→ Extrait fourni:

Dans le cadre de cette analyse, nous appréhendons l’ethnicité selon la dimension subjectiviste qu’aborde le courant instrumentaliste. Elle est saisie comme une construction et réinvention sociopolitiques permanentes et est, à ce titre, construite et constructiviste. Le courant instrumentaliste explique l’ethnicité comme un instrument de mobilisation politique et sociale qui permet d’atteindre les objectifs qu’on se fixe. De ce fait, la manipulation politique peut s’appuyer sur les liens de sang ou la culture des groupes pour utiliser l’ethnicité comme une idéologie. À cet effet, l’approche instrumentaliste permet de comprendre ce va et vient que l’homme politique réalise entre les liens de sang et la culture comme justification des pratiques politiques.

L’ethnicité est ainsi associée à des considérations politiques et sociales et peut produire des sentiments ethnocentristes et ethnocidaires. Dans cet ordre, l’ethnicité apparaît comme un facteur négatif qui empêche les «eux» (autres) d’exister pour les incorporer dans les «nous». Alors qu’au juste, le sentiment «ethniciste» vise l’affirmation de soi sans nier l’existence de l’autre. Il renvoie au potentiel de construction d’une identité et n’est pas une catégorie fermée en soi (Peemans, Esteves et Laurent, 1995, p. 9). L’ethnicité naît, se transforme et peut disparaître.

→ Objectif 1: Relevez, s'il vous plaît, les noms de tous les auteurs de la référence placée entre parenthèses dans l'extrait sur l'ethnicité.
→ Objectif 2: Poursuivez l'extrait sur l'ethnicité après sa dernière phrase.
Les données présentées ensuite forment un ensemble distinct de l'extrait.

→ Données sources:
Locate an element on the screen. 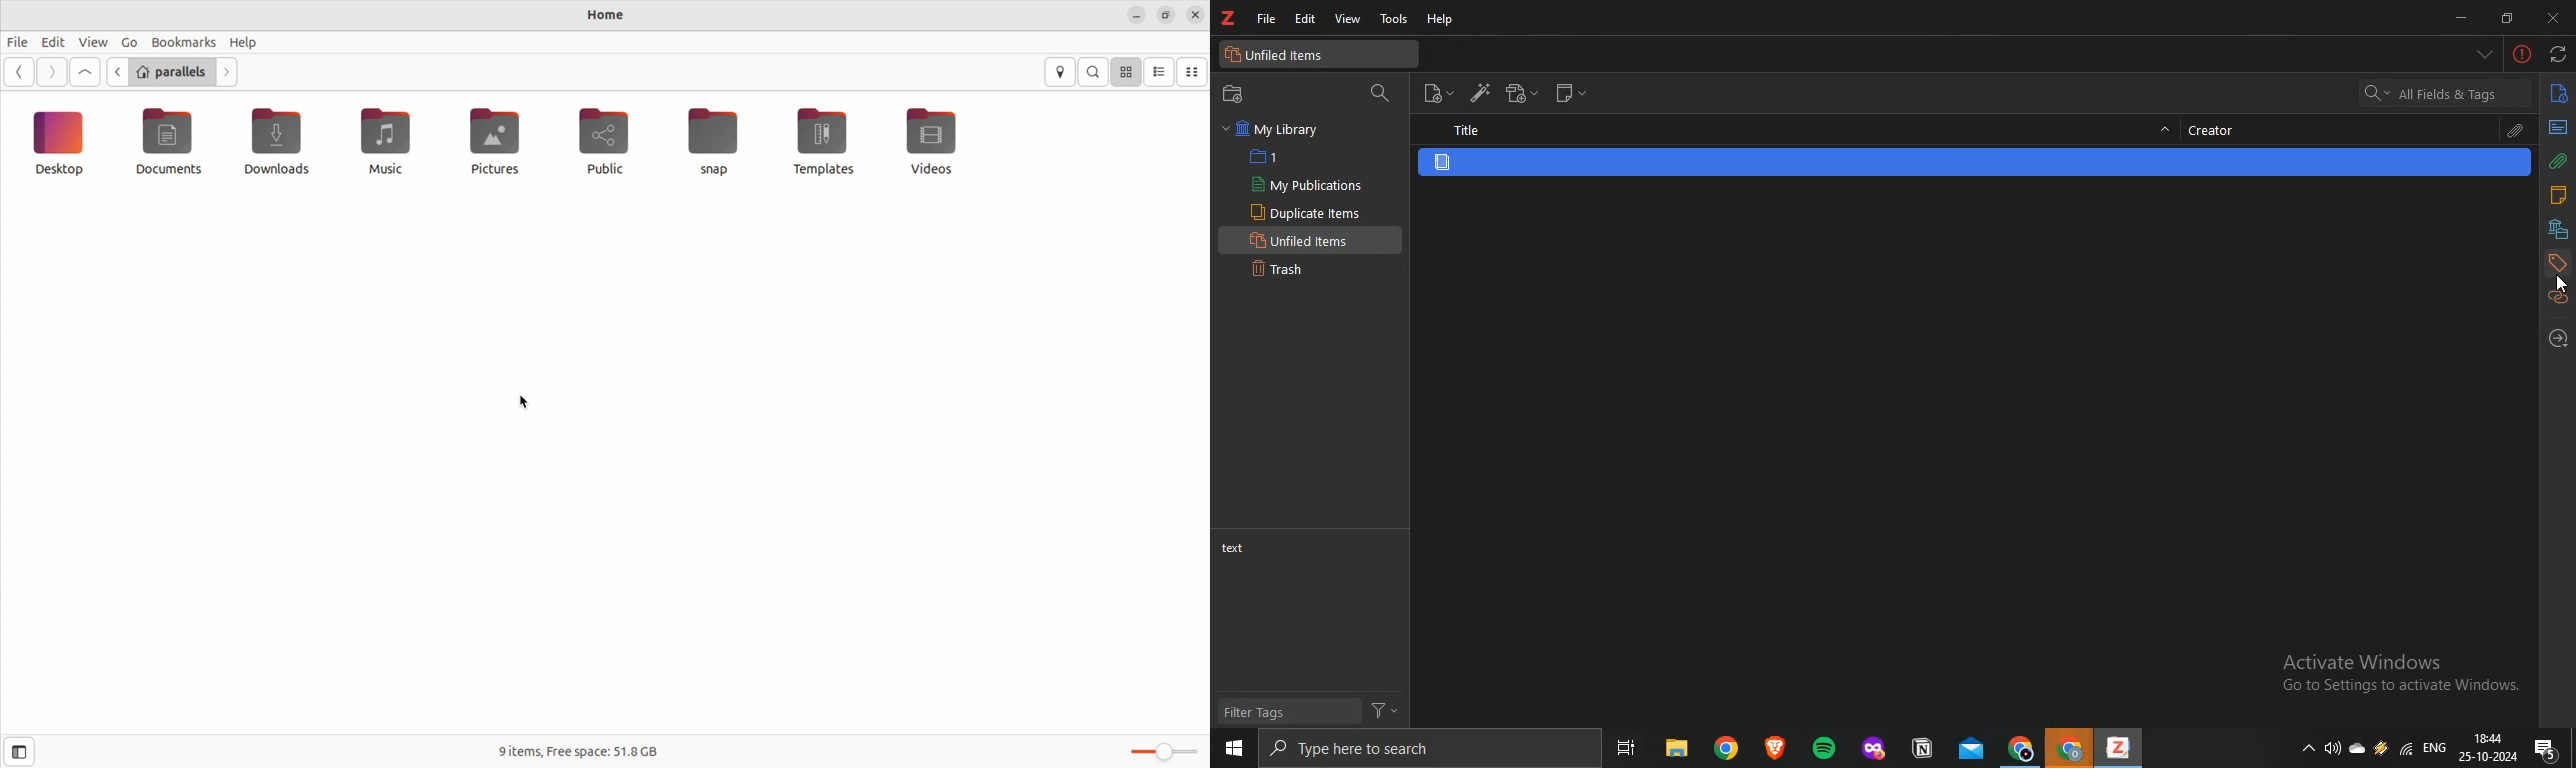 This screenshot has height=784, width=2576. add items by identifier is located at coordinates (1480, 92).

→ Bonne réponse 1: Peemans, Esteves, Laurent

→ Bonne réponse 2:
La compréhension de l’ethnicité dans l’édification de l’État doit être entendue comme conscience qui produit le sentiment d’ethnisme, plutôt que d’ethnocentrisme qui tend à englober les autres pour les anéantir. L’ethnicité devient, à cet effet, un état d’appartenance à un groupe social (clan, tribu ou ethnie) différent et étranger aux autres. Ce groupe peut être réel ou mythique. Dans ce sens, l’approche instrumentaliste permet de s’intéresser aux sentiments régionalistes comme partie intégrante de la sphère d’intérêt de l’ethnicité. Ces sentiments qui sont construits grâce à l’organisation territoriale contemporaine fondent l’imaginaire collectif, qui revendique la participation au pouvoir d’État. Cet imaginaire collectif fait l’objet de mobilisation politique par les hommes politiques qui en font un instrument de leur lutte. L’ethnicité n’est alors d’emblée ni négative ni positive. Ses effets sont fonction des objectifs qui lui sont assignés. À travers la manipulation dont elle est objet dans le contexte du Congo, nous pouvons avoir une vision claire des effets attendus d’elle dans l’environnement politique.

2. Manipulation politique de l’ethnicité

Le succès du combat politique au Congo est souvent fonction de l’usage récurrent de l’ethnicité. Cette manipulation remonte aux organisations qui ont donné naissance aux partis. Ces organisations sont principalement ethniques et l’histoire politique de ce pays en témoigne. En effet, les associations ethniques, regroupements des Congolais à la veille de l’indépendance, ont donné naissance à des partis qui ont fait d’elles leur soutien politique. Ce sont les cas notamment de la «Lulua-frère» soutien du parti UNC (Union Nationale Congolaise), le MSM (Mouvement Solidaire Muluba) soutien du parti MNC-K (Mouvement National Congolais aile Kalonji), l’ABAKO (Alliance Bakongo) devenu carrément parti politique tout comme l’ABAZI (Alliance Bayanzi) ou l’ATCAR (Association des Tshokwe du Congo et de l’Angola).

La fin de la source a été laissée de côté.